Selected passage Block Start

Outputs
| Field | Type | Description | Example |
| value_1_true | * | Carries value_1 when condition is true; otherwise null. This is the start of the true branch for the first payload. | "How do I reset my account password?" when condition is true; null when condition is false. |
| value_1_false | * | Carries value_1 when condition is false; otherwise null. This is the start of the false branch for the first payload. | null when condition is true; "How do I reset my account password?" when condition is false. |
| value_2_true | * | Carries value_2 when condition is true; otherwise null. Use this to route the second payload (for example, an LLM answer object) down the true branch. | {"answer":"You can reset your password via the settings page.","confidence":0.84} when condition is true. |
| value_2_false | * | Carries value_2 when condition is false; otherwise null. Use this as the counterpart on the false branch. | null when condition is true; the same answer object when condition is false. |
| value_3_true | * | Carries value_3 when condition is true; otherwise null. Continues the same true-branch pattern for additional values. | [{"doc_id":"kb-102","score":0.92},{"doc_id":"kb-215","score":0.88}] when condition is true. |
| value_3_false | * | Carries value_3 when condition is false; otherwise null. Continues the false-branch pattern for additional values. | null when condition is true; the retrieval results list when condition is false. |
| value_N_true_false_dynamic | * | For every connected value_N input, the node dynamically creates a pair of outputs named value_N_true and value_N_false. Exactly one of the pair contains the original input value depending on the condition, and the other is null. The engine determines how many such pairs to expose based on how many value_N inputs are wired. | For N = 4, value_4_true = {"aggregated_context":{...}}, value_4_false = null when condition is true. |
Important Notes
- Performance: The node inspects the workflow configuration at runtime to determine how many value_N inputs are connected and configures its outputs accordingly. This is normally lightweight, but many such nodes in a very large workflow can add modest planning overhead.

Selected passage Block End
Material provided Block Start

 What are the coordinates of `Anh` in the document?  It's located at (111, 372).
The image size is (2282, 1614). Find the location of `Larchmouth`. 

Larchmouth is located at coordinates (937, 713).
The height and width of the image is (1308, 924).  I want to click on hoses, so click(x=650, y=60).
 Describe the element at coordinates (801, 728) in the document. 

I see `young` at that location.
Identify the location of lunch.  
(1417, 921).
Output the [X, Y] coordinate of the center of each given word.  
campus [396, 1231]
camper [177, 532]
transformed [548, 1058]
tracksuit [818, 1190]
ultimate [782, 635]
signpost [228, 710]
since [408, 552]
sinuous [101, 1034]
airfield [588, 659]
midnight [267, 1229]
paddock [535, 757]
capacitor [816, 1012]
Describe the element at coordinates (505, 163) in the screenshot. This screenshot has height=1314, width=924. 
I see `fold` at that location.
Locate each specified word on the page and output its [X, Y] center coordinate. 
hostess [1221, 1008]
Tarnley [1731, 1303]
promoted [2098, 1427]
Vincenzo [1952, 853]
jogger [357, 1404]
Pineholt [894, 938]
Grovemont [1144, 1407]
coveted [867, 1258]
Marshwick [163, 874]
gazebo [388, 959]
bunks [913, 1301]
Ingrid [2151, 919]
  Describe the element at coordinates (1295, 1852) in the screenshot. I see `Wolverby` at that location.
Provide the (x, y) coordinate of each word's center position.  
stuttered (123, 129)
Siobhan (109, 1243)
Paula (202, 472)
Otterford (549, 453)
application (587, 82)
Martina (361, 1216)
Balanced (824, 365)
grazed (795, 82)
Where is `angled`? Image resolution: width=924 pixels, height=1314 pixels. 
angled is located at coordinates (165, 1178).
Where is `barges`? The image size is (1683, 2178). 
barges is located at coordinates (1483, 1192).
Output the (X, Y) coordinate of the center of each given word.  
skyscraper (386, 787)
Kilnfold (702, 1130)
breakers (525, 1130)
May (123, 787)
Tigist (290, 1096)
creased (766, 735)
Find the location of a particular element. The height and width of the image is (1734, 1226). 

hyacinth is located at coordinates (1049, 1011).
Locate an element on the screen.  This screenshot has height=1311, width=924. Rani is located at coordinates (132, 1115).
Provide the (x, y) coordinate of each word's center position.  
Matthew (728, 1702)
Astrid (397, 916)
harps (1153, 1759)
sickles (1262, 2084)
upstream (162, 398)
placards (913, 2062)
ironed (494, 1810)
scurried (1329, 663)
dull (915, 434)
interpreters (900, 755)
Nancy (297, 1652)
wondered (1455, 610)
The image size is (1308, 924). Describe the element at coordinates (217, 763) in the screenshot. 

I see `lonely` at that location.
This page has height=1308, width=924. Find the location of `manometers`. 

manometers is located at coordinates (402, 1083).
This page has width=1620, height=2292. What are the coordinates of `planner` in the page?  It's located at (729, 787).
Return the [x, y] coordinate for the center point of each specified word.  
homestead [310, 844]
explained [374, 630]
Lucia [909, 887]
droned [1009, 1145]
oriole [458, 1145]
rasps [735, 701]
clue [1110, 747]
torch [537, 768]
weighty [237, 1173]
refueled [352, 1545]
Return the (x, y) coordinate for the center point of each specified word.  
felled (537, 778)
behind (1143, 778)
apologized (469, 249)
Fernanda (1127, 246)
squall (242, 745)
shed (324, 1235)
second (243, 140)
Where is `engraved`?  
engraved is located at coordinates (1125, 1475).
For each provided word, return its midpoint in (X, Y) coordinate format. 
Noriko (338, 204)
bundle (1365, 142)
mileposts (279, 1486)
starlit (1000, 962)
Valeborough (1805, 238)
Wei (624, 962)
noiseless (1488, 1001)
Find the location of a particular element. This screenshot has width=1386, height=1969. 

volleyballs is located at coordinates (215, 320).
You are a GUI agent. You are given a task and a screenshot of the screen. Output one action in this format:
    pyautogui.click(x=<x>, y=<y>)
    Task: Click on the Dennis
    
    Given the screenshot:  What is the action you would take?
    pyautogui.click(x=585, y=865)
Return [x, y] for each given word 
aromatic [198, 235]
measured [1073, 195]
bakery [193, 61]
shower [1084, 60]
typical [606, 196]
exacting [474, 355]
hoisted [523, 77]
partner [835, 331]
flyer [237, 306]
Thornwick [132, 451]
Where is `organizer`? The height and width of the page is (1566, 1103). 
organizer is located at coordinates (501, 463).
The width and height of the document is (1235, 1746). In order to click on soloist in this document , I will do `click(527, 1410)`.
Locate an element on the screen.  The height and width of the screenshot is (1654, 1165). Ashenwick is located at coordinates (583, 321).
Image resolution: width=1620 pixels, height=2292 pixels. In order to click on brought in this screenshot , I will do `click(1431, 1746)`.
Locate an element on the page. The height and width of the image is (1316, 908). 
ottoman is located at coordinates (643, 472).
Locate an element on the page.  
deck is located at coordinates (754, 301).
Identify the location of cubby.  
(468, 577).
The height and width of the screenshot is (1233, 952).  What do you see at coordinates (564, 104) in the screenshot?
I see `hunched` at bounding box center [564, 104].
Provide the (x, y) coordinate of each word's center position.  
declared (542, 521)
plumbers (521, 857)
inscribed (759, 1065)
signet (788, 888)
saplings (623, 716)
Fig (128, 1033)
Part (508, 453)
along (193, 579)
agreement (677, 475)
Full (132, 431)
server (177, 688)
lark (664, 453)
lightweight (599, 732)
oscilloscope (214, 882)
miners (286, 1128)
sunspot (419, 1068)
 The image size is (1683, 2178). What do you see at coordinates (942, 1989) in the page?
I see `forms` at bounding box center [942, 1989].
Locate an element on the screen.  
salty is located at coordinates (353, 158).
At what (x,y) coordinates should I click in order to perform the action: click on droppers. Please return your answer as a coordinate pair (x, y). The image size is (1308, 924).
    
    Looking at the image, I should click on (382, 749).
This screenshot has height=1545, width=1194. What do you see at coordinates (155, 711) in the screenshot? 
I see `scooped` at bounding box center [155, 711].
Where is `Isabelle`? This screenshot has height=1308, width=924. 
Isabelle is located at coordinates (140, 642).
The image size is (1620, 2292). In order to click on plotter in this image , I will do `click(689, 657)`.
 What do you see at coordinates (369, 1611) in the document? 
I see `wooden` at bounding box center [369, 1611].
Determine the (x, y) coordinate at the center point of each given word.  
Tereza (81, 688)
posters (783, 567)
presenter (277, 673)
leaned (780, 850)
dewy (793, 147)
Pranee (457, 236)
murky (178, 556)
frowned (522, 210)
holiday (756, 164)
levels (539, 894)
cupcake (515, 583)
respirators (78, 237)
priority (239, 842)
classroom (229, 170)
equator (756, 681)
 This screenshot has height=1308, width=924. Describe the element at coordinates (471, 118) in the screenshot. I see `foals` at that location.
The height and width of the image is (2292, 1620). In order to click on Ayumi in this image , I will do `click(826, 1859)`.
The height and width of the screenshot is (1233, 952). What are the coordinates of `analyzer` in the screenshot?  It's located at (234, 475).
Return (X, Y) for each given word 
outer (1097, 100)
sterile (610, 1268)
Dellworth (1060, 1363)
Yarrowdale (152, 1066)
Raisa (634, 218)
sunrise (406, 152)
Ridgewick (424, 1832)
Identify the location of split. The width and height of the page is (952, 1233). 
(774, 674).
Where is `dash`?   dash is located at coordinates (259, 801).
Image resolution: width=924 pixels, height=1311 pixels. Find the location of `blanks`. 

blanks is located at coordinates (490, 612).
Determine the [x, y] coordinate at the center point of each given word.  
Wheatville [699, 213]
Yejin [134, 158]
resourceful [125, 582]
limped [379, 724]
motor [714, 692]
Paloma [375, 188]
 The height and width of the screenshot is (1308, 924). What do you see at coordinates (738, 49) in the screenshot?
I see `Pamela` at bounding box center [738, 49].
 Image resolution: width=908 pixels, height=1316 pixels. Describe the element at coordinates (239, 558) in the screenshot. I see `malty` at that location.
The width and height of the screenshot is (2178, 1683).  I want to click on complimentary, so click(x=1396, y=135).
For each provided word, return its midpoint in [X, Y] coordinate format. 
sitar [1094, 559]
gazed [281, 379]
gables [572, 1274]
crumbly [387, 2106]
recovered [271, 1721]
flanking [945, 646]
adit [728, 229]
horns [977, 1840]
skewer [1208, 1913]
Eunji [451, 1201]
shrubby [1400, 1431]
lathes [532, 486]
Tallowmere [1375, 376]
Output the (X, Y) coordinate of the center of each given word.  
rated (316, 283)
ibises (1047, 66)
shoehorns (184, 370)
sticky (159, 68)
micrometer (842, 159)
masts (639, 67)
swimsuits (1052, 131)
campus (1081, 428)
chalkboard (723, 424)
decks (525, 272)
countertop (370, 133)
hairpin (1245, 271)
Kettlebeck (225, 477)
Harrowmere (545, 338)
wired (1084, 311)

Material provided Block End

Questions -
A. According to the node documentation, what can many such nodes in a very large workflow add?
B. List every field name that appears in the Field column of the node documentation's outputs table.
C. Continue the node documentation after its last sentence.

Answers to the exercises -
A. Modest planning overhead.

B. value_1_true, value_1_false, value_2_true, value_2_false, value_3_true, value_3_false, value_N_true_false_dynamic

C.
- Limitations: There is a fixed upper limit on the number of dynamic value inputs (for example, 100). Once this limit is reached, new value_N slots will not appear, so if you need to route many items, consider grouping them into a collection instead of separate inputs.
- Behavior: If no value_N inputs are connected, the node still has a minimal output structure, but you effectively get only nulls. In practice you should always connect at least one value to make the conditional branch meaningful.
- Behavior: Non-boolean condition inputs are coerced: strings are compared case-insensitively to "true", and other types use generic truthiness rules. This can lead to surprises if, for example, the string "False" is treated as true; prefer passing a proper BOOLEAN from upstream logic.
- Behavior: All outputs are non-list scalar values from the engine’s perspective; the node does not aggregate multiple inputs into lists. Each output is the single underlying value or null on the inactive branch.
Troubleshooting
- Both branches appear active: If downstream nodes seem to run on both branches, check how they handle null. SaltIfNode always outputs one non-null and one null value per value_N pair; if a downstream node ignores nulls or treats them as valid, it may look like both branches executed.
- Condition never evaluates false: When condition originates from strings or numbers, values like "False" (string) or 1 may still coerce to true. Ensure the upstream node outputs a BOOLEAN type rather than textual or numeric representations of truth values.
- Missing expected outputs: If outputs like value_2_true or value_3_false are not visible, confirm that value_1, value_2, etc. are actually connected. New inputs and their corresponding outputs only become available after the previous input is wired.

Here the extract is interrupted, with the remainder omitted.